Over 50 County Durham and Tees Valley businesses heard an update on the Government’s new apprenticeship levy at a North East England Chamber of Commerce and Teesside University event, held in conjunction with Tees Valley Combined Authority.
At the event held at Teesside University’s Darlington campus, the employers were given an overview of the Digital Apprenticeship Service and forthcoming changes to apprenticeship funding arrangements due to begin on 1 May 2017, by Beverley Moxon, Skills Funding Agency.
She explained there were new apprenticeship standards for different occupations and job roles which were drawn up by employers to ensure they were directly relevant to them. There will also be an opportunity to train apprentices of all ages when current restrictions on age and prior qualifications are dropped. The new scheme gives extra support to businesses and training providers who employ disadvantaged young people or apprentices aged 16-18.
Paul Carbert, policy adviser, North East England Chamber of Commerce, said: “To build a Working North East, we want to ensure that North East businesses and training providers can benefit from the upcoming apprenticeship reforms. The region has a great track record of delivering apprenticeships, and we will support members to make the most of new training opportunities.”
The employers heard an SME’s account of employing apprenticeships from Lee Harris of Middlesbrough-based Espresso Web. He said they had employed apprentices for a number of years and had just opened an office in Newcastle where these employees were a vital part of their expansion.
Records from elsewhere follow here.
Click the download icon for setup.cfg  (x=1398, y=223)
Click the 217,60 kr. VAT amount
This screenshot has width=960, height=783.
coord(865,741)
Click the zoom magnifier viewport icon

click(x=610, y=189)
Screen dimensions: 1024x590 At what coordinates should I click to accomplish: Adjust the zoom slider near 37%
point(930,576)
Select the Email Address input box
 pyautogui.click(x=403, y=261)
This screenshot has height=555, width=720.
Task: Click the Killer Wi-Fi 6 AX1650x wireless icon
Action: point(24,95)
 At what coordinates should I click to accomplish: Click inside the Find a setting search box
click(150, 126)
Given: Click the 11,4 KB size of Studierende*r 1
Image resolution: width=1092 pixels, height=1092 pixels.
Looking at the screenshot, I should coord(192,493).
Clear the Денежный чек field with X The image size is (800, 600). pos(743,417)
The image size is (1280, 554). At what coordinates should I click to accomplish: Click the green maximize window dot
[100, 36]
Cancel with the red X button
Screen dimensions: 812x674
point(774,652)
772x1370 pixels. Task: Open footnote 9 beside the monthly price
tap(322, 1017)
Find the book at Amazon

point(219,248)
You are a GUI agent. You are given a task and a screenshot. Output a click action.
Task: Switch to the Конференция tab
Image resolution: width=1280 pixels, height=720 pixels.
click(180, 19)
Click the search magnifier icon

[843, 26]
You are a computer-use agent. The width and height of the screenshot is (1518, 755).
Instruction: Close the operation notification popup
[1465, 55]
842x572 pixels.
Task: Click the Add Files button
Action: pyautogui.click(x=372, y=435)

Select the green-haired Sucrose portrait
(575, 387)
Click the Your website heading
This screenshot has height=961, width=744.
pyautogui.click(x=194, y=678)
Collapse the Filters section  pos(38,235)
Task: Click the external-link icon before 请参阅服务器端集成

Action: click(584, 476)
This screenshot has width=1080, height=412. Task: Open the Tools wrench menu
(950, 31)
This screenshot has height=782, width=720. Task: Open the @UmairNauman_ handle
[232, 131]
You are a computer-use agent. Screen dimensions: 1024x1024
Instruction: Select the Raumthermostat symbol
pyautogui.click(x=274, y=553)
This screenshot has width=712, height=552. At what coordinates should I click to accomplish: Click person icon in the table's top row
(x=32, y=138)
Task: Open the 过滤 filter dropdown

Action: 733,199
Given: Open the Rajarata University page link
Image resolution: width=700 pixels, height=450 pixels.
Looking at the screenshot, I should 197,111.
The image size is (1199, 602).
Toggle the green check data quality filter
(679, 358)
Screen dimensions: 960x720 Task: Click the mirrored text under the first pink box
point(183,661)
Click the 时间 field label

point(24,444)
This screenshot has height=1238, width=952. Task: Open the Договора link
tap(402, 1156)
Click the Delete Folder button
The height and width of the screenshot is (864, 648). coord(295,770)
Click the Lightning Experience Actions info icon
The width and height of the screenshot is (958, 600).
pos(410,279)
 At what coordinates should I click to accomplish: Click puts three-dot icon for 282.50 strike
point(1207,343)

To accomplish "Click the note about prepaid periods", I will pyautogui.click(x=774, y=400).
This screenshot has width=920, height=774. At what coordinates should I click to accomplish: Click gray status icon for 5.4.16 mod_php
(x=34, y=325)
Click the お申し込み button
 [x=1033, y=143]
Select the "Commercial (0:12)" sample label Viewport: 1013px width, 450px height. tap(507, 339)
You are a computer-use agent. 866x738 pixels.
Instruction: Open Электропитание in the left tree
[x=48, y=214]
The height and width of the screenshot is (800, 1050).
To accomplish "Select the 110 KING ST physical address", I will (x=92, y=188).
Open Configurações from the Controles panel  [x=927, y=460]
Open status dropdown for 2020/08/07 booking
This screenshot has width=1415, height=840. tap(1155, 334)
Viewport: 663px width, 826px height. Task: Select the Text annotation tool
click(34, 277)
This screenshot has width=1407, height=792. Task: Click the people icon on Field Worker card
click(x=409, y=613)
He said: “Apprentices are so important to us. They help us create a vibrant culture in the office and they also show great loyalty and commitment to the company. We also make sure our apprentices get paid a living wage to recognise their contribution.”
Giving the perspective of a major manufacturer was Frances Hoy, HR director Nifco UK. She said: “We place great emphasis on the importance of apprentices. They can progress their career in our business as well. For example, 85% of our management team were apprentices including our managing director, Mike Matthews.
“We get around 100 applications for each apprenticeship place but we still go out and visit schools and colleges to help spread information about what we offer. Apprentices bring in new ideas and techniques to our company.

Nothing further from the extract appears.